(WHAT YOU NEED TO DO): Start at the first line of the material below and retype each line through the one containing "You are a computer-use agent. The image size is (1745, 847).", exactly.
-- INFORMATION SUPPLIED follows --
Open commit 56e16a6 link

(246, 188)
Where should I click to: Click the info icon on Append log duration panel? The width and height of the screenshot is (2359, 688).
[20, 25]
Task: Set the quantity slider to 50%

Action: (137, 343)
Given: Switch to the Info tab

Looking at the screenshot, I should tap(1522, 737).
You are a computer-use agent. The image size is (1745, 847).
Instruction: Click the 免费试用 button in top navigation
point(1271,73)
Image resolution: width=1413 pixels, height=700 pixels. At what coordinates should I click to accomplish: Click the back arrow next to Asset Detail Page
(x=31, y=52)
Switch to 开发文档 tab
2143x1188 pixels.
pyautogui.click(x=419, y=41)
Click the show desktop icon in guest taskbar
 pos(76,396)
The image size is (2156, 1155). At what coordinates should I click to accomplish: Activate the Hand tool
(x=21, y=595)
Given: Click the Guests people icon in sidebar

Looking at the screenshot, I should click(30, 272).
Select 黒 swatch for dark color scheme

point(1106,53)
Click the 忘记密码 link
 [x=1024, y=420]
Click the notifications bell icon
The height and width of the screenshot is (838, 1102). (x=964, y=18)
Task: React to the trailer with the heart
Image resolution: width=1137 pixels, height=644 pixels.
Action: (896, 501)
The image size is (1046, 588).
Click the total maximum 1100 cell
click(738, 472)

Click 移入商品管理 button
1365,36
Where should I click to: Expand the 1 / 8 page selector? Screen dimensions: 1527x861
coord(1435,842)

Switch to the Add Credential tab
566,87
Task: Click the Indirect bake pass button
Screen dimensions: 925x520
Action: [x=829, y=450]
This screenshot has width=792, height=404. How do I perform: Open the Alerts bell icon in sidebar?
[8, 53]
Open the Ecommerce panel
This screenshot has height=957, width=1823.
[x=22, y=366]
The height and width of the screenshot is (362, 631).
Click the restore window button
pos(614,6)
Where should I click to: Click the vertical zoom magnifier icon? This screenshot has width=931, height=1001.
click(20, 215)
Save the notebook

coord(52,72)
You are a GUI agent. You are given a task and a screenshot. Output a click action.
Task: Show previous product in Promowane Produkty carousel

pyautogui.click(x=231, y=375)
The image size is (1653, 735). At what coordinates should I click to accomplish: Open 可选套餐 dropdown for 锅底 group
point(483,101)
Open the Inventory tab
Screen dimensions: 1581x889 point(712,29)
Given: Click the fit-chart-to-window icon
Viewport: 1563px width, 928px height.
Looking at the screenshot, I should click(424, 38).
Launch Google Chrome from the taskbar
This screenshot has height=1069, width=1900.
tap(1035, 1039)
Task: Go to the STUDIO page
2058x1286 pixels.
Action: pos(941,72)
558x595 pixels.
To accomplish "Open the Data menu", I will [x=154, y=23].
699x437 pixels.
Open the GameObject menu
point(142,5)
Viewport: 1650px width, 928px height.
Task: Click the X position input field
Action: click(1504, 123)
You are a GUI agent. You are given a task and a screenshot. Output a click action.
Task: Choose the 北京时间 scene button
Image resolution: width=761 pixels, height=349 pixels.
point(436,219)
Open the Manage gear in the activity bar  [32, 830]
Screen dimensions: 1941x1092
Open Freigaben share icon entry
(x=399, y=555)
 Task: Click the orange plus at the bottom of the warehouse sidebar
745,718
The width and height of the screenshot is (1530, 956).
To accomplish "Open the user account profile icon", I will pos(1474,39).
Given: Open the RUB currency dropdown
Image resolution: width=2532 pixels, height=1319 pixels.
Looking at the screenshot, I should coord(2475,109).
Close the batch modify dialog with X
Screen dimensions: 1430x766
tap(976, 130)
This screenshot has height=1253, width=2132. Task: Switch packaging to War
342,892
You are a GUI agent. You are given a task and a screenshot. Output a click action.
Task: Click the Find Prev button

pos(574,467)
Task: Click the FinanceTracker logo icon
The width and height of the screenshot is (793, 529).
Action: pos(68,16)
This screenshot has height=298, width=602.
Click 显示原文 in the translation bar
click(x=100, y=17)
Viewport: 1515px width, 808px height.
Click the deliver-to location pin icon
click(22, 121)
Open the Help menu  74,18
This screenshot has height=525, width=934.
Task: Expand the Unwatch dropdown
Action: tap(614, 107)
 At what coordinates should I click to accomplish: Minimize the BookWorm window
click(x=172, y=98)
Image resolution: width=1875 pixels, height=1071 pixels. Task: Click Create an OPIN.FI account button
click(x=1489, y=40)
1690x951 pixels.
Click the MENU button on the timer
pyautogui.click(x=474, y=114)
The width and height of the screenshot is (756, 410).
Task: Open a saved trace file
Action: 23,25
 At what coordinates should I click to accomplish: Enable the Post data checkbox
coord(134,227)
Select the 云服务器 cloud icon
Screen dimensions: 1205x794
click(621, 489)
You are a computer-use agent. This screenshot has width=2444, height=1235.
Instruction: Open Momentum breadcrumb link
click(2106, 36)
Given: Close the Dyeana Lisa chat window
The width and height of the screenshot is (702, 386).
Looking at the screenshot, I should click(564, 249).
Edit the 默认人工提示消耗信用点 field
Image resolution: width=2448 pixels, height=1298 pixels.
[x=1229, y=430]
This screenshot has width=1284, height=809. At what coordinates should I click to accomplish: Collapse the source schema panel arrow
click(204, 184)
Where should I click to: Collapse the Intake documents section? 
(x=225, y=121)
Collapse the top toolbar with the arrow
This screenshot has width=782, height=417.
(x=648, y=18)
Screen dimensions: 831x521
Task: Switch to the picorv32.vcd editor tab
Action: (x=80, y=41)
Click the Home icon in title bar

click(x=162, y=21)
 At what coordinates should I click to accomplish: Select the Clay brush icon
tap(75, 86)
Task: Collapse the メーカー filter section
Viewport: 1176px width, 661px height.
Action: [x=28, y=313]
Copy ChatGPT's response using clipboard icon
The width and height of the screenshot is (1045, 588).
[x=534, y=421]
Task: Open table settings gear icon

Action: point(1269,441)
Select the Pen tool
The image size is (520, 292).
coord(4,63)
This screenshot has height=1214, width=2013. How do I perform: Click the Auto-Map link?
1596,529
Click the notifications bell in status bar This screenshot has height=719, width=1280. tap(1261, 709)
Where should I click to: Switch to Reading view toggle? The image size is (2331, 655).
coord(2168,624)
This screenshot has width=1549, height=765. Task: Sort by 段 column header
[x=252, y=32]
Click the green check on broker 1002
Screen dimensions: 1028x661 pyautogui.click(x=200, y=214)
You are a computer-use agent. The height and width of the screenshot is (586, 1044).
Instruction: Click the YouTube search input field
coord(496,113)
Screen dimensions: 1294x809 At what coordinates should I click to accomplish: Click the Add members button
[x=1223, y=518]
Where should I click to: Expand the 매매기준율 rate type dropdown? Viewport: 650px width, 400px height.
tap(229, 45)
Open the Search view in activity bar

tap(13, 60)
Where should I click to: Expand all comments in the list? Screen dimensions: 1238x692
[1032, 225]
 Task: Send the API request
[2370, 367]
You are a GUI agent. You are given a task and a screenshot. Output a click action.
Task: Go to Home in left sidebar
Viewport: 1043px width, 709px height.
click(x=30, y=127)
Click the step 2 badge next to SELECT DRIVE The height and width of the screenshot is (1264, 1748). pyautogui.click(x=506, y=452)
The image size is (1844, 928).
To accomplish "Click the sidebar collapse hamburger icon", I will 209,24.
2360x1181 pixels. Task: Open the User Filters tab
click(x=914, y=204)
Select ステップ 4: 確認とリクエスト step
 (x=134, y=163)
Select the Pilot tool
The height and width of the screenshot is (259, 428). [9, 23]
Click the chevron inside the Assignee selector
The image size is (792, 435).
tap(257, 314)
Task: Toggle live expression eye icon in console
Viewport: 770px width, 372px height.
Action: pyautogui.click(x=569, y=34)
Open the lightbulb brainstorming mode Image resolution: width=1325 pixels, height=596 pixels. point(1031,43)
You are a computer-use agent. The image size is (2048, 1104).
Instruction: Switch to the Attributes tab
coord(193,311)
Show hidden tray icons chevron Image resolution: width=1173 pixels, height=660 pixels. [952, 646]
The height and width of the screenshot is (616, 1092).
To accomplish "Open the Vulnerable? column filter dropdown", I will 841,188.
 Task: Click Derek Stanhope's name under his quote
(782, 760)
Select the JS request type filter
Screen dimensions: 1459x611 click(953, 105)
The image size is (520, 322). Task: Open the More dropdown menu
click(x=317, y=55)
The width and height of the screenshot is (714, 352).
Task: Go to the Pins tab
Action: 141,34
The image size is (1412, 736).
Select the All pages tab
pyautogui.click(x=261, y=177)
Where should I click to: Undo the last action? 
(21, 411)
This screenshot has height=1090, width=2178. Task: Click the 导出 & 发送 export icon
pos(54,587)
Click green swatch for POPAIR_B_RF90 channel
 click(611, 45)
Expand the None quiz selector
-- INFORMATION SUPPLIED concluded --
(RESPONSE TO THIS TASK):
Open commit 56e16a6 link

(246, 188)
Where should I click to: Click the info icon on Append log duration panel? The width and height of the screenshot is (2359, 688).
[20, 25]
Task: Set the quantity slider to 50%

Action: (137, 343)
Given: Switch to the Info tab

Looking at the screenshot, I should tap(1522, 737).
You are a computer-use agent. The image size is (1745, 847).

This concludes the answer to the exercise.